И тут я почувствовал, если уж давно не догадывался об этом, что ненавижу Мемнона даже мертвого.
— Барсина, ты можешь присесть, — сказал я ей. — Я тоже сяду.
— Благодарю тебя, царь Александр, — спокойно ответила она.
Возле стены стояла красивая персидская тахта, и, если бы она села на нее, для меня это было бы приглашением последовать ее примеру. Но вместо этого она снова села в свое величественное кресло, а я выбрал то, что стояло напротив него на расстоянии семи шагов.
— Есть ли у тебя какая-нибудь просьба ко мне? — спросил я.
— Нет, царь Александр. Я живу с братом и его женой. Они родосцы, так же, как и я; обращаются со мной радушно и полностью удовлетворяют все мои бытовые нужды.
— Есть, разумеется, одна нужда, которую никогда уже не удовлетворить, — заметил я, наблюдая за ее лицом.
Она могла бы ощутить какую-то боль, но на ее лице это никак не отразилось.
— Да, царь, это правда.
— Ты вдова очень большого человека.
— Это общеизвестная истина, царь Александр.
— Я полагаю, он делился с тобою планами, с претворением которых надеялся — и не без причины — победить меня на Гранике и при Иссе.
— И это правда, мой повелитель.
— Однако его планам не суждено было осуществиться, потому что вмешались родственники Дария, его военачальники и льстецы.
— Думаю, царь Александр, что это всем известно.
— Предположим, что такого вмешательства не было бы. Изменило бы это исход тех двух сражений?
— Я не знаю, царь Александр.
— Конечно, ты не знаешь. Есть у мудрых египтян старая поговорка, которую я процитирую в приблизительном переводе: «Только боги могут видеть, куда ведет дорога, по которой мы не пошли». Поэтому когда мы говорим: если бы случилось то-то и то-то, результат был бы таким-то и таким-то, — это утверждение не обязательно соответствует истине и, очень даже вероятно, является ложным, ибо непредвиденные обстоятельства могут изменить то, что заранее кажется определенной последовательностью событий. Я иначе поставлю свой вопрос. Если бы Дарий последовал совету Мемнона, считаешь ли ты, что я потерпел бы поражение?
— Царь Александр, я должна отказаться отвечать на твой вопрос. Ответ на него может обязать меня сделать заявление, которое я не желаю делать. Оно звучало бы неприличным в словах вдовы большого врага царя, обращенных к этому царю.
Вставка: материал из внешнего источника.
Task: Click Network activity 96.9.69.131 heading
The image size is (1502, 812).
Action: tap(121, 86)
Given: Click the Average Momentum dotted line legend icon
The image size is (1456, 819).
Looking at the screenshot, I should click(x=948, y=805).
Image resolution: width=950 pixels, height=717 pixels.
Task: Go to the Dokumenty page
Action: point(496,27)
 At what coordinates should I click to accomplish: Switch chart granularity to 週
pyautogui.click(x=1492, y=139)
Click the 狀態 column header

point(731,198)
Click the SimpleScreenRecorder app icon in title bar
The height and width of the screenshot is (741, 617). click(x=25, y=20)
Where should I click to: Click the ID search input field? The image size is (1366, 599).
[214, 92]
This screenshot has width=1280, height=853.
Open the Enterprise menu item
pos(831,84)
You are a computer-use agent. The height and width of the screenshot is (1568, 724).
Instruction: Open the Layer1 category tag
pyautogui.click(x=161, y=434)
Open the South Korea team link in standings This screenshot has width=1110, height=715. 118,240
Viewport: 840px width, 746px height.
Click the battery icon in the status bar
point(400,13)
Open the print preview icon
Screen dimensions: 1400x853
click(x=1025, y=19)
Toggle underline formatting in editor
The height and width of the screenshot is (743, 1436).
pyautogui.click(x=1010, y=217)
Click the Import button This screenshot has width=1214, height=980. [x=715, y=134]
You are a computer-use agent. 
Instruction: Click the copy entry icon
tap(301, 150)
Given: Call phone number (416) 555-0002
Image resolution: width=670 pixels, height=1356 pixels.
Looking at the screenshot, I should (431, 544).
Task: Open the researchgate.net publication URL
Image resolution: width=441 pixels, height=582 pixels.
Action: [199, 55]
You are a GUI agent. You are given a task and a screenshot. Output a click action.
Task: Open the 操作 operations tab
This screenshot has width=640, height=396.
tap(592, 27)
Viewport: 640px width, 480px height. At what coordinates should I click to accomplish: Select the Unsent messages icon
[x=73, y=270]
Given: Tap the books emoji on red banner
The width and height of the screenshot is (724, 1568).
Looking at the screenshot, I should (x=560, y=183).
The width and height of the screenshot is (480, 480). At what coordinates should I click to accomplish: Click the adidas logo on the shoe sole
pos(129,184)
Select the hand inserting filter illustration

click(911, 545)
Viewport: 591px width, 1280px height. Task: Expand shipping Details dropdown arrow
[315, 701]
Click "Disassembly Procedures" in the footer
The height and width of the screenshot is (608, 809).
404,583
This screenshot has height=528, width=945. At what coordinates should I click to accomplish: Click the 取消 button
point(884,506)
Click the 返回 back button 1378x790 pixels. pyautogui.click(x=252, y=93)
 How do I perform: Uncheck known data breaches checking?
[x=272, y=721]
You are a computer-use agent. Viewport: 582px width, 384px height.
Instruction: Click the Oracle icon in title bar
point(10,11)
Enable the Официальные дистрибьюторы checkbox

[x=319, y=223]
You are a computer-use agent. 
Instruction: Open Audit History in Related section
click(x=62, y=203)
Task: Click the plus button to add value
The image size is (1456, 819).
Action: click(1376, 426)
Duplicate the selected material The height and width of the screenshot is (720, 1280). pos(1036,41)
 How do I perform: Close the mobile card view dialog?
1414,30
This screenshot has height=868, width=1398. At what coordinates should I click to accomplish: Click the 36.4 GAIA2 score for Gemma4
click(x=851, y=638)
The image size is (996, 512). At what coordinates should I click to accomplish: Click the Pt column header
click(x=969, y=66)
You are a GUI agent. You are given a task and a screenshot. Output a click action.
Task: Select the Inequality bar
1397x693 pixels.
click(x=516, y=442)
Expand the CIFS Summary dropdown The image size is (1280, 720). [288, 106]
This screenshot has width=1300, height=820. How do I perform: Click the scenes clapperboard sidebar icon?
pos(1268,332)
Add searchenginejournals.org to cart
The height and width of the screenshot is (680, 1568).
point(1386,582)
— И все же я настаиваю на ответе.
— Если ты настаиваешь, у меня нет выбора. Я плохо разбираюсь в стратегии, но та, на которой настаивал Мемнон, казалась разумной. Ты, возможно, еще не ощутил огромных размеров Персидской империи.
— Извини, что прерываю. Правильнее сказать: то, что когда-то было Персидской империей. Теперь это империя Александра Македонского.
— На это я ничего не скажу, с твоего царского разрешения. Ты все еще настаиваешь, чтобы я ответила на твой вопрос?